Render the listing from its first line through the line that contains "Action: pyautogui.click(x=302, y=116)" as a JSON list of strings, one string per line, omitting blank lines.

[Start RECORDED INFORMATION]

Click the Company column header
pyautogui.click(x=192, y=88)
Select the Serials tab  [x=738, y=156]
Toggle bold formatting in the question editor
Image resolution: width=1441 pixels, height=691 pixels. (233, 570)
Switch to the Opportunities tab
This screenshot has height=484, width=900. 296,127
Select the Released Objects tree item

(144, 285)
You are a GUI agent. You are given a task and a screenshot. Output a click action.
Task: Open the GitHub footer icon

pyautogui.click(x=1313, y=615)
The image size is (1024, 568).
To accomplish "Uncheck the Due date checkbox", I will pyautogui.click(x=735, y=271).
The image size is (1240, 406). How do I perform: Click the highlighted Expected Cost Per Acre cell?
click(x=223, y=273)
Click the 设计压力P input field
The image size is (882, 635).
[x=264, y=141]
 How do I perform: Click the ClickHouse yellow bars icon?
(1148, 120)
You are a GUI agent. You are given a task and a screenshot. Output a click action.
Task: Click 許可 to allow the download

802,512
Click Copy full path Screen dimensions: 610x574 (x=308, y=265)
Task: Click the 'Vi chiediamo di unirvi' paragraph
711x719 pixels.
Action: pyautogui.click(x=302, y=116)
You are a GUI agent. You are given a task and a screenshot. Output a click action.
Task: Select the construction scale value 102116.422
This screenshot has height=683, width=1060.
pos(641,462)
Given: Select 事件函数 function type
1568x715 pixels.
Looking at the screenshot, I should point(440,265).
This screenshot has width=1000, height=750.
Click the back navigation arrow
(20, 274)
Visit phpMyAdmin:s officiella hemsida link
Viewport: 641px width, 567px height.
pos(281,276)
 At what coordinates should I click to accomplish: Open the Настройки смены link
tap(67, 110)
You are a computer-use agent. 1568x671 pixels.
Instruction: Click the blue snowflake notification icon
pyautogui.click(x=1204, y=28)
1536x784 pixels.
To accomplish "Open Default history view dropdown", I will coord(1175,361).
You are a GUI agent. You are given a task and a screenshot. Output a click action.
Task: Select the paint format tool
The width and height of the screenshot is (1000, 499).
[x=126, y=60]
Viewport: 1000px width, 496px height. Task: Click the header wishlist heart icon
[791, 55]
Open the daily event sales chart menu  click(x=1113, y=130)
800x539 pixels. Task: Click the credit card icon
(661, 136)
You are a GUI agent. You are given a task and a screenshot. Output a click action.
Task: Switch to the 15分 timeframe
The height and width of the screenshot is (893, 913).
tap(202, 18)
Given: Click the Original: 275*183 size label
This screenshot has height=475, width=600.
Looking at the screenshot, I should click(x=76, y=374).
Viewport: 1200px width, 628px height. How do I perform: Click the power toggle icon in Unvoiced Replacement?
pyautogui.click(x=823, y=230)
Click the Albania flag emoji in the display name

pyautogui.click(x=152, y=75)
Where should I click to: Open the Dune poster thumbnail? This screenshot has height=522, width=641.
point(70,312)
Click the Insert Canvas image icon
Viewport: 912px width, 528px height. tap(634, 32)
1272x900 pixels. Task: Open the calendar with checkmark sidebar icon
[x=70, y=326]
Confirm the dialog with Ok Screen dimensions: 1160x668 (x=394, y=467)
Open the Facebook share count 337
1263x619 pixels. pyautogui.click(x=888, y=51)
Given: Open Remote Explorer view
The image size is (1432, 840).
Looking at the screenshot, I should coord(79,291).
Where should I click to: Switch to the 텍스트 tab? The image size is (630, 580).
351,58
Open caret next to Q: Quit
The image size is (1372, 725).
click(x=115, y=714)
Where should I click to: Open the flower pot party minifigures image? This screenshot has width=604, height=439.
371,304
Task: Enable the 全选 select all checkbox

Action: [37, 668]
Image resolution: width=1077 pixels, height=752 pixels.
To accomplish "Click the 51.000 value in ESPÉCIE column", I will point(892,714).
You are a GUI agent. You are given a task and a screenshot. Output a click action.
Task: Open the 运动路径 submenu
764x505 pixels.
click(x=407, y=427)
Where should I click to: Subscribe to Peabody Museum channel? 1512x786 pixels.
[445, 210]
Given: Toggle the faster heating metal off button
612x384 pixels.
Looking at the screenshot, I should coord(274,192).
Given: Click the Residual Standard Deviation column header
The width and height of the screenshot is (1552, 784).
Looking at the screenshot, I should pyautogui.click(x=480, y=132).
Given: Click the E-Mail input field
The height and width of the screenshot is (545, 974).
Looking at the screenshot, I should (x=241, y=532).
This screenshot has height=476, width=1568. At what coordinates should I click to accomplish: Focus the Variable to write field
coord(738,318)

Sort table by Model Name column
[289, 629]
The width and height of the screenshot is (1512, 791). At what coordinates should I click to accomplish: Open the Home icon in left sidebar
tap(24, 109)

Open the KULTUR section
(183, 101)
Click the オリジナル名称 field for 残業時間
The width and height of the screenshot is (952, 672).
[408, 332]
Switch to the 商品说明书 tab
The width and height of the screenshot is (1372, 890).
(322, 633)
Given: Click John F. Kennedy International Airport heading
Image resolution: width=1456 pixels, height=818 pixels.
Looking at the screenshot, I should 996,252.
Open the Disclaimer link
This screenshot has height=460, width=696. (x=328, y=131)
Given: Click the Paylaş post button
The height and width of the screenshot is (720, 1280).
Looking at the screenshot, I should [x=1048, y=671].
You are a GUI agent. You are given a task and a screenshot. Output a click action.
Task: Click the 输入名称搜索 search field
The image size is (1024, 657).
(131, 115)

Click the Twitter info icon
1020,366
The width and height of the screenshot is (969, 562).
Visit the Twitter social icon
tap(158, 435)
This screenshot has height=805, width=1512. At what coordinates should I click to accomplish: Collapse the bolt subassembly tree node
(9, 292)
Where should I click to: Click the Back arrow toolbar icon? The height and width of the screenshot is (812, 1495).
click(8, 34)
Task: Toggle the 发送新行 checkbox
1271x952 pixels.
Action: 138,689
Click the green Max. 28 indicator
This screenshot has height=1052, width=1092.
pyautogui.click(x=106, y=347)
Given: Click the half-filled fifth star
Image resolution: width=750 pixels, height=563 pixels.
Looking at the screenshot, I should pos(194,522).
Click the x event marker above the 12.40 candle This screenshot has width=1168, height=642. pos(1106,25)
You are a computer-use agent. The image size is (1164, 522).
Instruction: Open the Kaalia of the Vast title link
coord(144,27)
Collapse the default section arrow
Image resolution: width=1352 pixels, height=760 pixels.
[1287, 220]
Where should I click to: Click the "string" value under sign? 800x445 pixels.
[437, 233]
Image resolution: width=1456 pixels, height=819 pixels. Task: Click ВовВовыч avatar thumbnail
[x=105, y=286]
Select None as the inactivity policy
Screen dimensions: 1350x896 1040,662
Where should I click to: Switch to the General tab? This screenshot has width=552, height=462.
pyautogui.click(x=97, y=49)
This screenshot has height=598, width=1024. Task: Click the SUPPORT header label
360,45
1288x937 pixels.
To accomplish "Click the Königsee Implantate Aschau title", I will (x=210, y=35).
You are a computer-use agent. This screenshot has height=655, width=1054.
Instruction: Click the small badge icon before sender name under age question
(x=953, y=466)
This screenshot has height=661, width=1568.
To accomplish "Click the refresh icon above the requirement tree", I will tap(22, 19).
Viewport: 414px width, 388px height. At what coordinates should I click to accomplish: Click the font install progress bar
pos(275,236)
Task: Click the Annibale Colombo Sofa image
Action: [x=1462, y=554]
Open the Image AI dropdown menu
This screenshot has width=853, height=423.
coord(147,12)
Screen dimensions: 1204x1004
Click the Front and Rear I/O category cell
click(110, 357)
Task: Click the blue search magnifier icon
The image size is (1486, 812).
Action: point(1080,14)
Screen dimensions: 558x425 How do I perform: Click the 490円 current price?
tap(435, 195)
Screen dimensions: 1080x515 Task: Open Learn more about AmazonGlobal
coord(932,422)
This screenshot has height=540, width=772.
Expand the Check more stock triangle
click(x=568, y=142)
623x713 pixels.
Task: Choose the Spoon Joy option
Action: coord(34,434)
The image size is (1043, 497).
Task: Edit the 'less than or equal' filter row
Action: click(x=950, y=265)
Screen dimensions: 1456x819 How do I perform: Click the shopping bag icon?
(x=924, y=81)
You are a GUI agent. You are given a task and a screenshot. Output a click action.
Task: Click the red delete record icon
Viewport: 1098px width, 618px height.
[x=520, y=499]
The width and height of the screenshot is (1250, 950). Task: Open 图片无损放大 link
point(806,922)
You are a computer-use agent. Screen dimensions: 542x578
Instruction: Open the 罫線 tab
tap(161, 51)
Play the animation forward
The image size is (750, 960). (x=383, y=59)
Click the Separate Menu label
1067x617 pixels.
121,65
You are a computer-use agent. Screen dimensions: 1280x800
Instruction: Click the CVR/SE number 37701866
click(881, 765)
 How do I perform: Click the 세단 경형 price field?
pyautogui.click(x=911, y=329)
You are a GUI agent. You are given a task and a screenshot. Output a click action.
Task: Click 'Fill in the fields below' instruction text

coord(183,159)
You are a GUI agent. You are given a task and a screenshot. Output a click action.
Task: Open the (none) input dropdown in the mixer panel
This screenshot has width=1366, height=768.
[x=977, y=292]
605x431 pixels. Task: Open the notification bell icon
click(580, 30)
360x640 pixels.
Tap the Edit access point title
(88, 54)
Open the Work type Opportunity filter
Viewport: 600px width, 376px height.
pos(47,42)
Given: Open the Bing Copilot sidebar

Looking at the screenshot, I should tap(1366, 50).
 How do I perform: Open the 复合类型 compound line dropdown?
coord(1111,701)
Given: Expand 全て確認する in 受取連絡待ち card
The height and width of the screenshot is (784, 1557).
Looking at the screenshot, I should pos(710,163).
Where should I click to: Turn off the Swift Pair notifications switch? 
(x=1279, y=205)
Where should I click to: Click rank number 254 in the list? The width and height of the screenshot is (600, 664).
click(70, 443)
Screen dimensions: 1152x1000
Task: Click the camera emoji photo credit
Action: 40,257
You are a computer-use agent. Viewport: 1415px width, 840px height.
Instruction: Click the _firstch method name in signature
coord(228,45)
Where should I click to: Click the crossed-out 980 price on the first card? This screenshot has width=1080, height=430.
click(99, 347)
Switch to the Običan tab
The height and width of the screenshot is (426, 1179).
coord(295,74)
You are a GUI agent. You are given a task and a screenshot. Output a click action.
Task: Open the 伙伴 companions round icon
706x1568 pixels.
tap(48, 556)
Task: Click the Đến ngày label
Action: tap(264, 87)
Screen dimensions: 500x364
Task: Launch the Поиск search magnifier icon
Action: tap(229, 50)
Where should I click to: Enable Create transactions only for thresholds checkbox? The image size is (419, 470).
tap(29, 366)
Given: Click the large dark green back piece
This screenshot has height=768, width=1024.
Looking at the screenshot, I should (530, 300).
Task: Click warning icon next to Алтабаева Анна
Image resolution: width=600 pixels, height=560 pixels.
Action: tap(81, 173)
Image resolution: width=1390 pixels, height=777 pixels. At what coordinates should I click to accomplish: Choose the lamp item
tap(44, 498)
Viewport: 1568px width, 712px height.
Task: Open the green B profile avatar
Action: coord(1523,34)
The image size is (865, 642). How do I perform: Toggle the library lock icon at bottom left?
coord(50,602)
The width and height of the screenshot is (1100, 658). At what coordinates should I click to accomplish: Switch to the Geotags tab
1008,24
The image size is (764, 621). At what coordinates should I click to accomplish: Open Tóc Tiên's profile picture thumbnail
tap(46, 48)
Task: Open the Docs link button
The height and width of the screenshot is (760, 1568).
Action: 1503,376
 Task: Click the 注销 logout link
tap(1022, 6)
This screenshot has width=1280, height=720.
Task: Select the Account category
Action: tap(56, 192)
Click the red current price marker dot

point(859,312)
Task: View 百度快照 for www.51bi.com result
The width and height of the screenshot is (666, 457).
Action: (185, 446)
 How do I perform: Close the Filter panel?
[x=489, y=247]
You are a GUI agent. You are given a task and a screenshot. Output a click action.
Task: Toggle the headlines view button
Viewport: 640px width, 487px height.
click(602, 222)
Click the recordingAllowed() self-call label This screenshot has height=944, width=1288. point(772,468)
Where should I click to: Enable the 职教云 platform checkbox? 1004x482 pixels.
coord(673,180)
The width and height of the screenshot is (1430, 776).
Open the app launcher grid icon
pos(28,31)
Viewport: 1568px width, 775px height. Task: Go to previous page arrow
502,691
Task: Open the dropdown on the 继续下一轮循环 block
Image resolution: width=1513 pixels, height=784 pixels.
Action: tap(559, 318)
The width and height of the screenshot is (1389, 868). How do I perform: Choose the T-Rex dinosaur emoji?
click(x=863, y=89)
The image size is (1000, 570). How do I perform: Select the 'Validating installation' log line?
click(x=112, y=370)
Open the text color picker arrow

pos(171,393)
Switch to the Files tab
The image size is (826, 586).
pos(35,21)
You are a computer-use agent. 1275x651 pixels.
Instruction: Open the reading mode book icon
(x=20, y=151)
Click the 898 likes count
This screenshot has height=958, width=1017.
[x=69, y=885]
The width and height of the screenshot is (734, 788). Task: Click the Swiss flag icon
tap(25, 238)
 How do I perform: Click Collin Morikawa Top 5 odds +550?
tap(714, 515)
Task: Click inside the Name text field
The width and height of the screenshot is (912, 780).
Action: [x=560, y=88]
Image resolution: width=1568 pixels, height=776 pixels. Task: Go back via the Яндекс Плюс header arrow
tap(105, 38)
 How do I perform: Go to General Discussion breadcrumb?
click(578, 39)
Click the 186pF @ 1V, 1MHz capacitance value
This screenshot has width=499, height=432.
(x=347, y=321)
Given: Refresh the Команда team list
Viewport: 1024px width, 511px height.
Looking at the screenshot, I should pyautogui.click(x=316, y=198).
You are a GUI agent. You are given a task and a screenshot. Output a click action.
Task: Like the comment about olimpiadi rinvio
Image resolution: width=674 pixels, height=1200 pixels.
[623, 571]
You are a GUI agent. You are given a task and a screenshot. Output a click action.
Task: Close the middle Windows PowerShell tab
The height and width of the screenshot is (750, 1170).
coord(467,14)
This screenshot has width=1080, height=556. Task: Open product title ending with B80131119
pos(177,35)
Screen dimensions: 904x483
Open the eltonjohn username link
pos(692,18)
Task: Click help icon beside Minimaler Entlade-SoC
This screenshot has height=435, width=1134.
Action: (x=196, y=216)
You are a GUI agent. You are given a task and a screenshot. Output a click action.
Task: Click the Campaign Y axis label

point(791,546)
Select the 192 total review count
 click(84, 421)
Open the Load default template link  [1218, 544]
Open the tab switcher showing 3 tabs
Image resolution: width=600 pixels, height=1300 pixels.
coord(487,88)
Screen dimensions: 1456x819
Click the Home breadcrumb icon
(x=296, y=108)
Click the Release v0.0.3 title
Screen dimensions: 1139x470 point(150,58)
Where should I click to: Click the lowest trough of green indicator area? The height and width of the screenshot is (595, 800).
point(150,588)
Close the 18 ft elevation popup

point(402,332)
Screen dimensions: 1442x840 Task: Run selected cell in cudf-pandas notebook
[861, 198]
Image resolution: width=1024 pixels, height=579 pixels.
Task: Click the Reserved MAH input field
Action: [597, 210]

[End RECORDED INFORMATION]

*RESPONSE*
[
  "Click the Company column header",
  "pyautogui.click(x=192, y=88)",
  "Select the Serials tab  [x=738, y=156]",
  "Toggle bold formatting in the question editor",
  "Image resolution: width=1441 pixels, height=691 pixels. (233, 570)",
  "Switch to the Opportunities tab",
  "This screenshot has height=484, width=900. 296,127",
  "Select the Released Objects tree item",
  "(144, 285)",
  "You are a GUI agent. You are given a task and a screenshot. Output a click action.",
  "Task: Open the GitHub footer icon",
  "pyautogui.click(x=1313, y=615)",
  "The image size is (1024, 568).",
  "To accomplish \"Uncheck the Due date checkbox\", I will pyautogui.click(x=735, y=271).",
  "The image size is (1240, 406). How do I perform: Click the highlighted Expected Cost Per Acre cell?",
  "click(x=223, y=273)",
  "Click the 设计压力P input field",
  "The image size is (882, 635).",
  "[x=264, y=141]",
  " How do I perform: Click the ClickHouse yellow bars icon?",
  "(1148, 120)",
  "You are a GUI agent. You are given a task and a screenshot. Output a click action.",
  "Task: Click 許可 to allow the download",
  "802,512",
  "Click Copy full path Screen dimensions: 610x574 (x=308, y=265)",
  "Task: Click the 'Vi chiediamo di unirvi' paragraph",
  "711x719 pixels.",
  "Action: pyautogui.click(x=302, y=116)"
]